A few thoughts: This story tries to set up as the prequel to a lot of episodes, introducing Fluttershy's interest in breezies, her friendship with Tree Hugger, and more. Most of these fit well enough, but they largely feel unnecessary; like extra flourishes which "explain" things from the show which already made perfect sense. The voicing, especially for Fluttershy, is a little questionable as well (I can't imagine her leading into a fact about breezies with a 'Get this...'" for example). All of the characters are used to good effect, however, including the original ones; Ahuizotal's mom is a consistently entertaining doting babbler, the two breezies whom the group befriend play their single joke over and over to great effect, and so on. And I'd be remiss not to mention that this fic gives Daring Do a pet tarantula who scouts around for her, and it's the best thing ever. Seriously, what's not great about an investigatory pet tarantula? Nothing, that's what.
Recommendation: Give this a shot if you're interested in a fairly straightforward, by-the-books adventure which redeems itself with a lot of good character-based humor and solid characterization.
Words Unspoken, by wille179
Zero-ish spoiler summary: A series of brief scenes, showing the death (some of them canon-comparable, some episode-rewriting, some completely off-the-wall) of various characters.

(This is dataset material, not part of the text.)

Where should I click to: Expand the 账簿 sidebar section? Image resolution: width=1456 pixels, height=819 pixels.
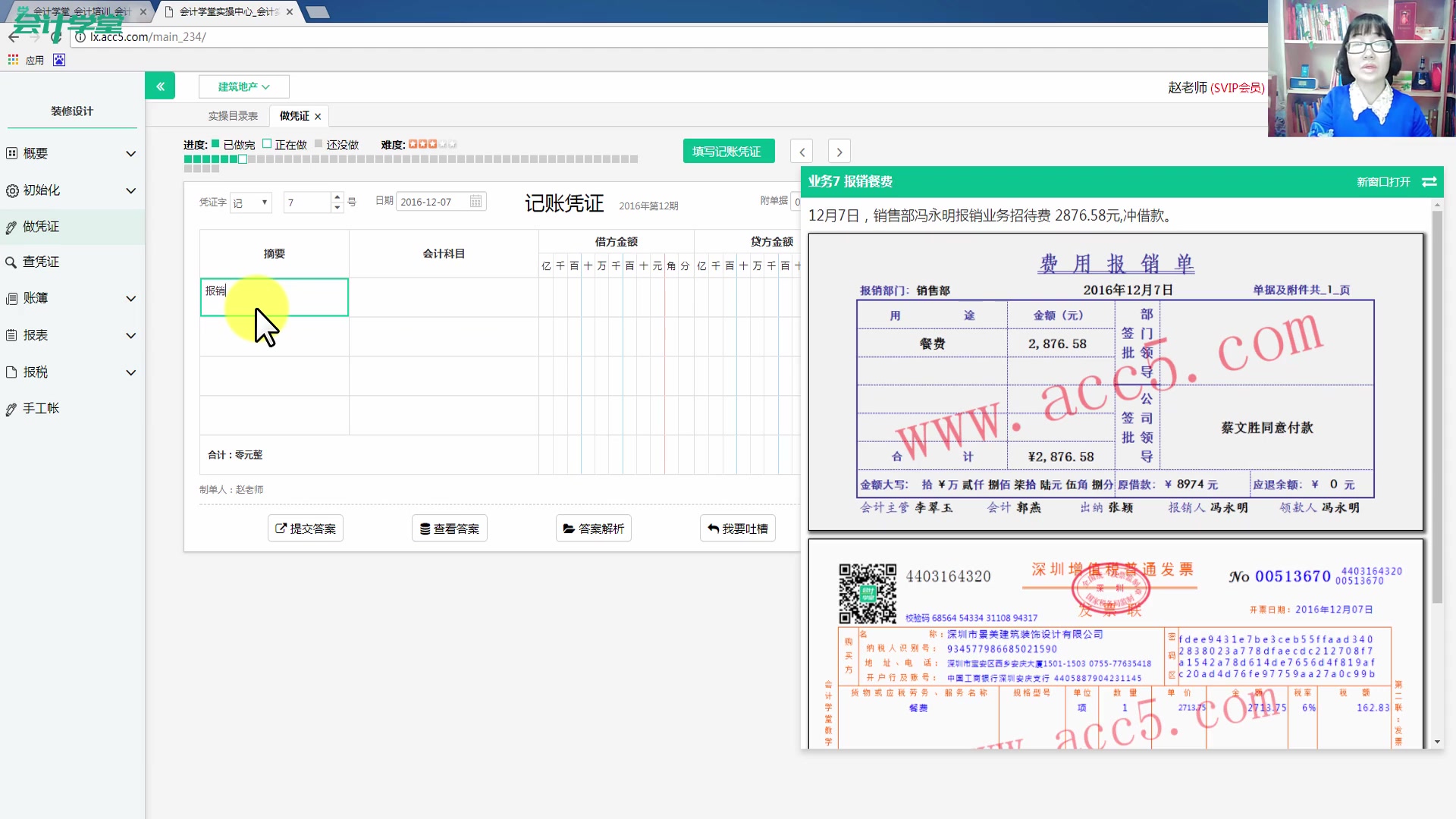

A few thoughts: Each micro-chapter (most of them are under 200 words) consists of two elements: the character's last words, including who says them to whom, and a short scene showing the death. As the profusion of tags might suggest, these stories run the gamut from borderline crackfic to dramatic to downright dark. Interestingly, the author starts with several of its sillier entries, but regardless, this is best viewed as a set of concept pieces rather than a "story," per se.
Recommendation: If the idea of "last words in a variety of styles" appeals to you, this is certainly worth a look. It's probably not one for bingeing on, though; despite the wide range of tones, I don't know that I'd want to read all sixty-odd chapters in one sitting (even if the total is only about 12k words). That said, if you decide to give this a try, make sure you make it to/skip to the last chapter; "Fireball" might be my favorite scenelette.